Noutra feita, eu estava no INAMPS, onde trabalhava no Setor de Estatística, quando a colega Madalena — que tinha diariamente uma terrível cefaléia de hora certa, no que era muito criticada porque ia para casa mais cedo, menos por mim, que cursando Psicologia, arvorava-me em querer conhecer melhor os seres humanos — pediu-me que saísse com ela porque iria conversar com Itamar, em sua firma de Engenharia. Ela era apaixonada por Cristo.Todos os meses eu desenhava um novo para ela, que colava a série dentro da porta do armário de seus jalecos brancos e cor de rosa – ela ia pedir-lhe material de construção;
Àquela época, compráramos, por sorteio de lotes, pela cooperativa dos funcionários, terrenos perto do aeroporto. Ela ali construía uma casa, mas queria uma capelinha pelo “seu” Jesus. Auxiliar de enfermagem, trabalhava na Dermatologia e andava com o dinheiro curto. Fui e ele, sorridente — estava em visita à cidade — prometeu mandar o material de presente. E o fez. Anos depois, recebi contristada a notícia de sua morte: a cefaléia era causada por um hemangioma, soube-se então.
Em outra ocasião, estávamos no Museu Mariano Procópio e ele ao lado do fiel escudeiro Guilhon Loures. Meu chefe de redação me chama e diz sorrindo :”Itamar disse aqui que você é uma borboletinha repórter, fica daqui para ali, borboleteando... Quando todos param e vão relaxar, você continua entrevistando, anotando”. Olhei para o Prefeito, meio sem jeito, pois era tímida. E surpreendi o político com o rosto rosado todo vermelho...

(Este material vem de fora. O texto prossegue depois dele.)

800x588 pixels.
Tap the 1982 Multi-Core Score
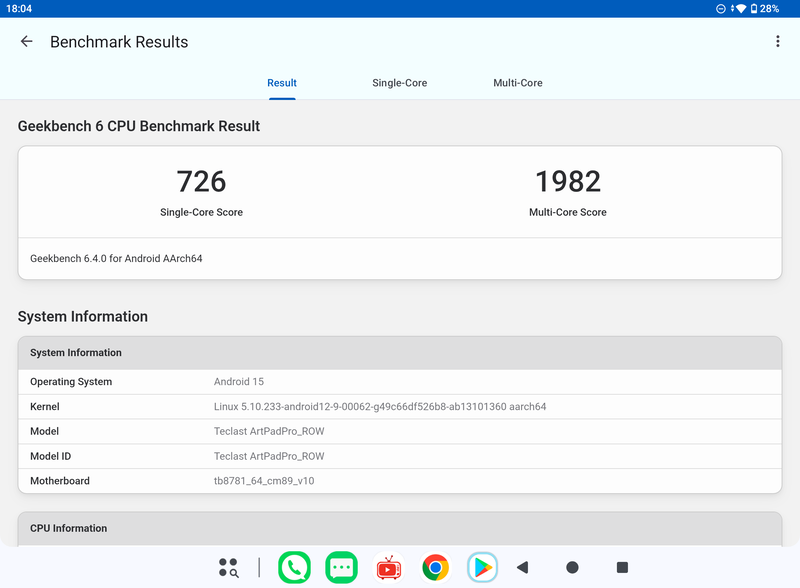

Gosto de lembrar as tantas reportagens feitas. Jamais ouvi nada contra sua honestidade. Mesmo os partidaristas contrários jamais o criticavam em tão importante aspectos. Então, não quero realçar aqui seu savoir-faire de engenheiro e político experiente que se foi. Mas esse seu caráter, que abraçava o “ser honesto”, algo que de que todos os seres humanos jamais deveriam abrir mão e que nele era natural, genuíno. O exemplo fica. Que muitos possam seguir-lhe as pegadas, num país onde as falcatruas se sucedem e não se passa um dia em que não tenhamos notícia de alguma desonestidade de políticos ou asseclas. Milhões de brasileiros e, entre eles, um homem se destaca por uma longa vida de brasileirismo, honradez, sobretudo, essa honestidade necessária e vital ao desenvolvimento de um país. Tenho orgulho em ter privado de sua confiança, nas entrevistas que me concedeu. E esperança de que as pessoas do Bem assim possam permanecer sem ceder às armadilhas do Poder Público.